In fact,one article stated my thoughts on it quite well when it said, “The real question, then, is not whether COVID is still a pandemic, but how much COVID illness and death are we willing to accept?” SMDH. And one of the things that has come with experiencing COVID is an interesting type of PTSD: detachment. There are plenty of articles out here to support the fact that my saying that is not merely my opinion.
Even according to the American Psychological Association, loneliness damn near skyrocketed, especially during lockdown and, unfortunately, a lot of people have not recovered from it. That’s why it did not surprise me at all when I read that more than ever, many people do not consider anyone to be a best friend; fewer people are relying on friends for any type of real support, and there is a semi-steady decline in people having friends, especially quality friendships, overall.
In fact, as far as close friends go, currently, close to 50 percent of Americans say that they only have three or fewer, and a relevant contributor to that was what the pandemic revealed as far as people’s proactive participation in other individuals’ lives (I actually read that young women were the ones who lost touch with friends during the peak of the pandemic the most). I also thought it was interesting that some studies cite that 12 percent of Americans say that they don’t have any friends at all.
Is the pandemic the only cause? No. So are things like people working more hours and spending more time online than they probably should (which also increased due to the pandemic, though). To that, Teen Vogue once published, “Social Media Is Impacting IRL Friendships” and Healthline once published, “Social Media Is Killing Your Friendships.” Then we also have to factor in having families of our own which can also take up a lot of time, and that sometimes can cause us to forget to nurture our friendships; so, before you know it, they fade to black. Not due to a fallout or anything, just…life.

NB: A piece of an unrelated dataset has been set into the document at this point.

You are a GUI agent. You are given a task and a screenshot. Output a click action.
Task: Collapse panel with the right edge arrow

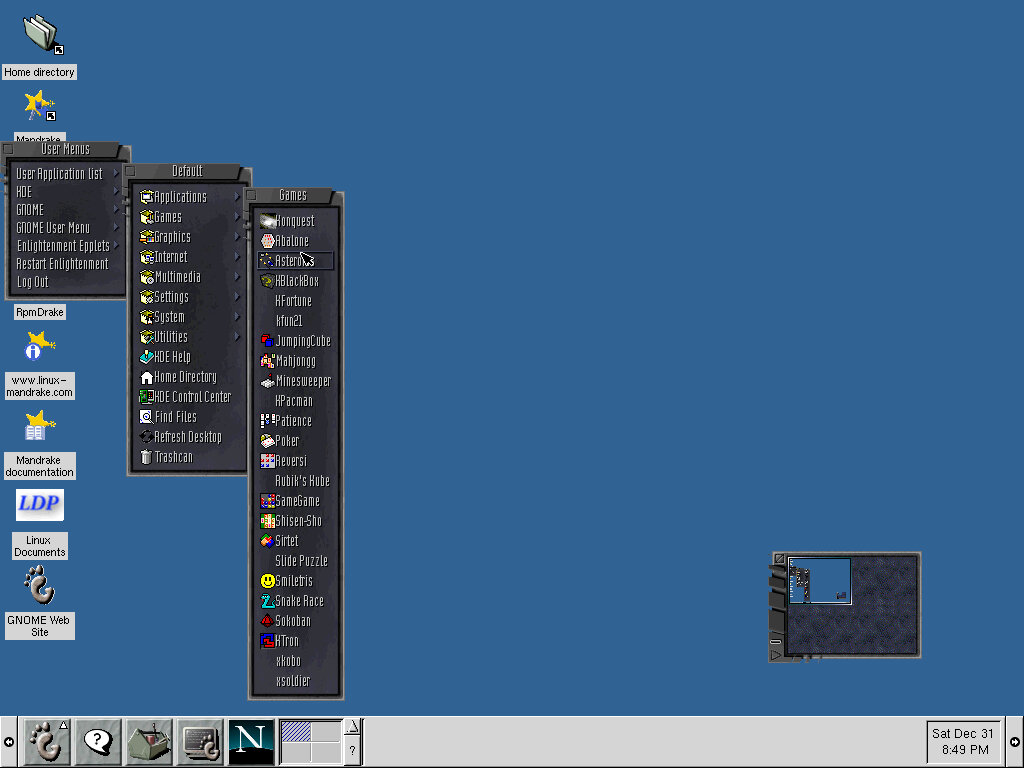pos(1015,742)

And all of this? Some people are saying that it has led to what is known as a “friendship recession.” A huge flag about that is there are reports that a drop in close friends can cultivate a type of loneliness that is just as health hazardous as smoking a whopping 15 cigarettes a day. Not good, y’all. Not. Good.
Quality over Quantity Is Key. Just Make Sure That You Have a Friend or Two.
GiphyOkay, so what is my overall point? That’s a fair question. Just like sometimes “life life-ing” can make us forget to tend to our friendships, if you don’t stumble across content like this, you might not even realize that you’re feeling mentally stressed, emotionally strained, or super isolated and it’s all because you need to prioritize your friendships — because your mind, body, and spirit need them. Again, science has proved it.
At the same time, if, like a client of mine, you find yourself getting a little bit paranoid because you have noticed that over the past several years, your close friend count has been far less than what it used to be, this article proves that you are absolutely not (pardon the pun) alone. Honestly, there’s nothing wrong with having a very small circle of friends because quality is gonna beat out quantity every time; you just need to assess when it happened and why so that you can be sure that you are choosing it to play out that way and it’s not due to some underlying cause that you hadn’t taken into consideration — until now.
An Italian priest by the name of Thomas Aquinas once said, “The happy man in this life needs friends.” Even if it’s just one or two people, please make sure that you have folks who aren’t just your friend but your very close friend. You need them. They need you.
Everyone else, figure out where they fall and nurture accordingly. Life is a lot. We all get by with the help of our friends. Real talk, y’all. Thank goodness for them.